Tasting the cream puffs, Macau’s sweet cakes, and cooked sliced meat made our tour of Dasanba Street gastronomically appealing. Located within the proximity of the church ruins, the whole area is well preserved and beautifully restored complying with its Old Town UNESCO World Heritage Site title. The colonial buildings, dozens of old churches, the cobblestone paths, Portuguese street names, Portuguese inspired establishments leaves a lasting impression of Portuguese legacy of sovereignty. The atmosphere exudes a European and at the same time exudes east. The constant movement of thousands of people through the narrow streets, the amount of light and color, diversity of shops, restaurants and other establishments give the street a spectacular life. We enjoyed shopping and window shopping as well as eating in one of its many restaurants. We took lots of family pictures along the colonial buildings that are all worth the visit. While walking along the steep slopes of the hill within this area we found the A-Ma Temple (Ma Kok Miu). It is a very clean monastery and a great photo subject with the very large white A-Ma statue that is really worth seeing. Although we did not pray we lighted incense sticks and were allowed to see old carvings on the boat in a wall where we can wish for financial success. The oldest and beautiful temple is worth visiting.

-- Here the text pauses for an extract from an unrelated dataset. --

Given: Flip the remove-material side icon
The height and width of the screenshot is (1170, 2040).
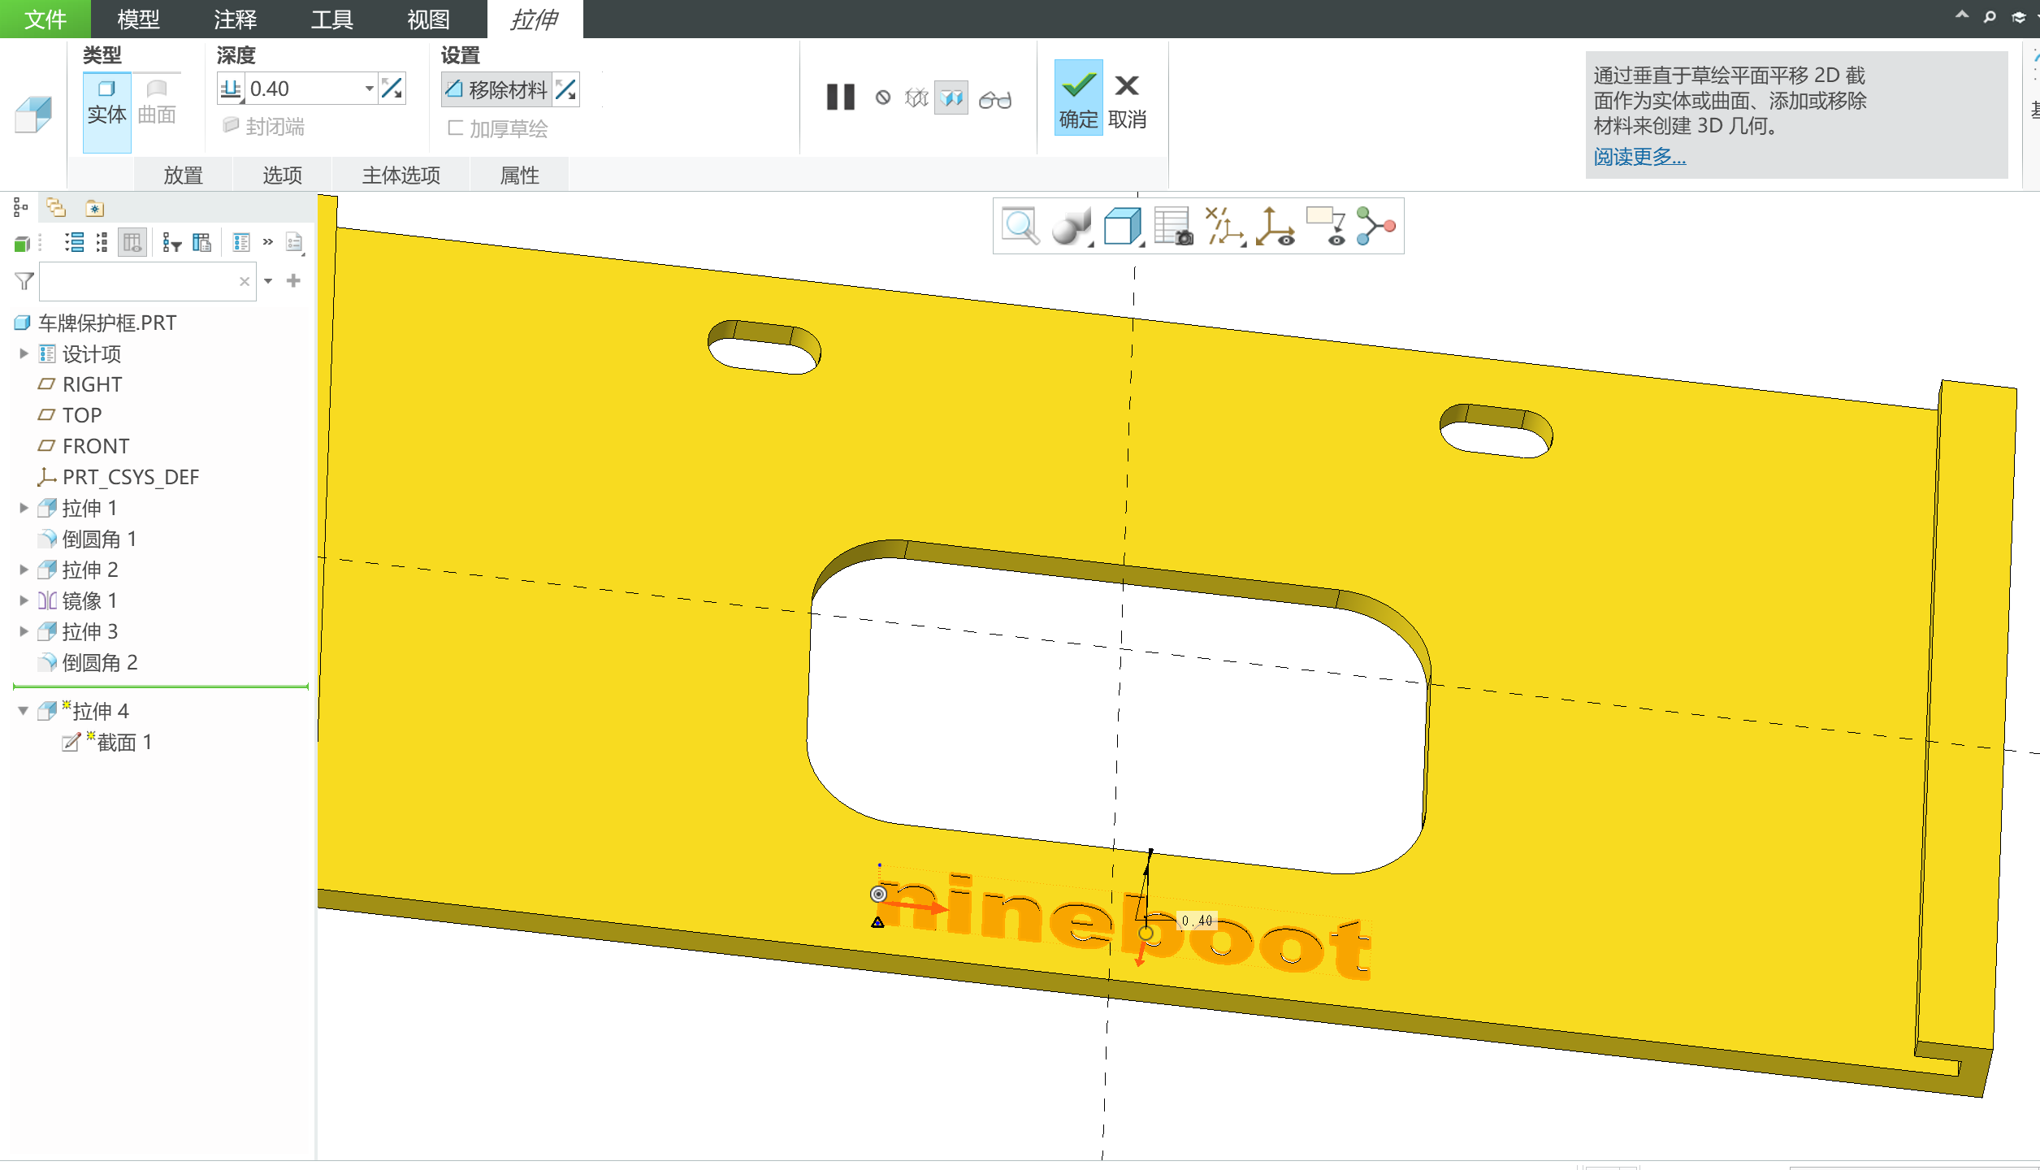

The next day we visited an impressively beautiful lighthouse and castle; The Guia Fortress. It is situated on a mountain in the middle of the city and is home to a castle. The castle is only partially accessible, but we enjoyed the southern part of the photogenic lighthouse. In addition, the facility houses an old church and a nice viewing platform. It has good views over the old town unfortunately the high rise buildings obstructed most of the scenery. This military structure played an important role in the defense of the territory against the Dutch attacks in the past. The battlements with their guns are very interesting. Everything within this charming fortress is impeccably maintained and treated. The best way to get there is by riding a small gondola which costs 3 MOP back and forth. We also tried the short cable car ride that links the garden to the fortress.
Afterwards we head next to the Macau Tower Convention and Entertainment Center which has thrills that are only for the brave. We were thrilled to the fullest as we tried the sky walk. We got strapped on a harness which is connected by ropes on a round revolving bar at the top. We walked in groups of four with a guide who takes our pictures too as we conquer our fear of heights. It was really fun to kick a short familiarization phase as we got closer to the edge take a seat and looked down into the depths. Another daring adventure was the bungee jump. We watched in awe as a fellow American bravely took the freefall from the 233 meter high building. The whole attraction is well organized and I highly recommend it. We got a commemorative shirt and a cd of the pictures they took from the skywalk.
Macau is the ultimate thrill and fun in Asia. I am looking forward to going back there again.